- **What is being asked**
Reproduce word for word the part of the passage about spending a night among homeless people that runs from "We pulled up" up to and including "true with anything.".

We pulled up to the Van Nuys original pickup point and most everyone disappeared into the darkness. Not me. I needed to call for my ride back to my car. The original plan was that I was going to be picked up in Van Nuys, but much later. I kind of jumped the gun on the 5:00 AM ride. So, yes I could have stayed out on the street for another couple of hours and probably should have — but I didn’t. I called an Uber. Which took me back to my car. And I went to work.
I’m really happy I did this. You just never know exactly what things are like until you experience them firsthand. That’s true with anything.
First of all, let me say that what I experienced was quite different than what would have been if I was dropped off under the freeway. These were functioning homeless folks. They’ve at least figured out the system enough to know where to go for food and shelter. But with that said, homeless is homeless and the cot wasn’t exactly the Four Seasons.

- **Data provided**

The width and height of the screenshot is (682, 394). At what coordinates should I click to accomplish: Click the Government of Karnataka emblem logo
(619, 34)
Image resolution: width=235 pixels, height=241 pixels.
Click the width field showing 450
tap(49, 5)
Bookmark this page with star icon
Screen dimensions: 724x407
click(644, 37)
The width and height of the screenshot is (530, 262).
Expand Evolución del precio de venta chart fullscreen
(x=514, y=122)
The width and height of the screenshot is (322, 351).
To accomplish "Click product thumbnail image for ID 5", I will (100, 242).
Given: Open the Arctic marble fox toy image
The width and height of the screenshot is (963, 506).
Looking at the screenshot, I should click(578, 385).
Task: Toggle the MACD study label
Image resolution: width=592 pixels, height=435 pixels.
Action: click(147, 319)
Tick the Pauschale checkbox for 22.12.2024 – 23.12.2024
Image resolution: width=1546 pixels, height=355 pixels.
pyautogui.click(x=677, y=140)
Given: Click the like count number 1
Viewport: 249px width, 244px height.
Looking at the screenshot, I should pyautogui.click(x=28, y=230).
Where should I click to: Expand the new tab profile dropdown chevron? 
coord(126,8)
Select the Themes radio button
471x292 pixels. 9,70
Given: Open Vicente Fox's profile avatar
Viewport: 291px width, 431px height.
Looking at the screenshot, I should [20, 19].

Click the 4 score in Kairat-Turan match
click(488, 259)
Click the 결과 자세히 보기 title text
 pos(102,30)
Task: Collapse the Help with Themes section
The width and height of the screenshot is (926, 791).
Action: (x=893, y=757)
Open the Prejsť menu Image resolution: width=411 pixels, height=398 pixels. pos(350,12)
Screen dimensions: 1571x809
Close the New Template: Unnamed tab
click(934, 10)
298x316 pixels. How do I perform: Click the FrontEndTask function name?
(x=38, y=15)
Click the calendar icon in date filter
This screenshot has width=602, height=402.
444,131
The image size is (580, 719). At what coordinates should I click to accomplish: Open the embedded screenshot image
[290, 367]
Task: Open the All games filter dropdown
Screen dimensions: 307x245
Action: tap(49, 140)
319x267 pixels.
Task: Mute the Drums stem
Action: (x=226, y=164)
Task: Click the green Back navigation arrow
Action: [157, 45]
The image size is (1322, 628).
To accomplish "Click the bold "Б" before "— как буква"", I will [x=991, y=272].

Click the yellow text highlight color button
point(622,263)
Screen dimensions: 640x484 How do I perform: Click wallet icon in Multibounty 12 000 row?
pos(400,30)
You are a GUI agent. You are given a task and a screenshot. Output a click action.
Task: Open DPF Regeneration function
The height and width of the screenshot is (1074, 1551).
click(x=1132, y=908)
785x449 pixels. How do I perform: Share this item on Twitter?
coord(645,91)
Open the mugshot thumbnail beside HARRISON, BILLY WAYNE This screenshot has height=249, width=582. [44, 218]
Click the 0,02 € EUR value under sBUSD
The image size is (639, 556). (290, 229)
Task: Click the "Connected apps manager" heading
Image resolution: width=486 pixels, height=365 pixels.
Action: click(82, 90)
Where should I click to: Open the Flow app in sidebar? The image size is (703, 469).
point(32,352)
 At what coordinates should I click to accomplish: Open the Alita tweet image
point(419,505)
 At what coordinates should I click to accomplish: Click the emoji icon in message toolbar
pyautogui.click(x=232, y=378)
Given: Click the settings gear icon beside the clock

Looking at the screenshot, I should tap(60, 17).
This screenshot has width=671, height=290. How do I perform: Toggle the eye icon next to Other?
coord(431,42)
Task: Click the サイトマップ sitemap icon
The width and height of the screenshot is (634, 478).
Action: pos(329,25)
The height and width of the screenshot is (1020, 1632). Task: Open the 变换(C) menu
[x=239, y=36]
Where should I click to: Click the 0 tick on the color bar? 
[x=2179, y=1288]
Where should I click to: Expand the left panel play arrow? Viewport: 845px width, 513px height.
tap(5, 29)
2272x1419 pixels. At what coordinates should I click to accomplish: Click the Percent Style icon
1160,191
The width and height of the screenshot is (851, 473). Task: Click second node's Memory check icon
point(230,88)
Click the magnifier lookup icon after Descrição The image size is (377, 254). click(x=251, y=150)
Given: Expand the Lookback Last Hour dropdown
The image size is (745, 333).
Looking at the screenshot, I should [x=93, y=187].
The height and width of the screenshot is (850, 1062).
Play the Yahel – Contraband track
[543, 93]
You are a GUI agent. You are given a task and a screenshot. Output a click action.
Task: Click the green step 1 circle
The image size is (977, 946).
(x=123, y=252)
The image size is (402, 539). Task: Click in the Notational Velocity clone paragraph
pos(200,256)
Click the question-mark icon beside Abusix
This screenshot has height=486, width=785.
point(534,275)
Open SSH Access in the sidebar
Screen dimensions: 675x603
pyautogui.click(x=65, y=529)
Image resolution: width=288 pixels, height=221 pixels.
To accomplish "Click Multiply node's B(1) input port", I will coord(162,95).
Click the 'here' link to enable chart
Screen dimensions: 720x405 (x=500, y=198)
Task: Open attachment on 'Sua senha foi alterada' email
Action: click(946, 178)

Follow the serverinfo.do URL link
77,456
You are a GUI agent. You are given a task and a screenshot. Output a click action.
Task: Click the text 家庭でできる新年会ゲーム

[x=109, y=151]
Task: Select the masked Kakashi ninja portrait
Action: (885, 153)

- **Right answer**
We pulled up to the Van Nuys original pickup point and most everyone disappeared into the darkness. Not me. I needed to call for my ride back to my car. The original plan was that I was going to be picked up in Van Nuys, but much later. I kind of jumped the gun on the 5:00 AM ride. So, yes I could have stayed out on the street for another couple of hours and probably should have — but I didn’t. I called an Uber. Which took me back to my car. And I went to work.
I’m really happy I did this. You just never know exactly what things are like until you experience them firsthand. That’s true with anything.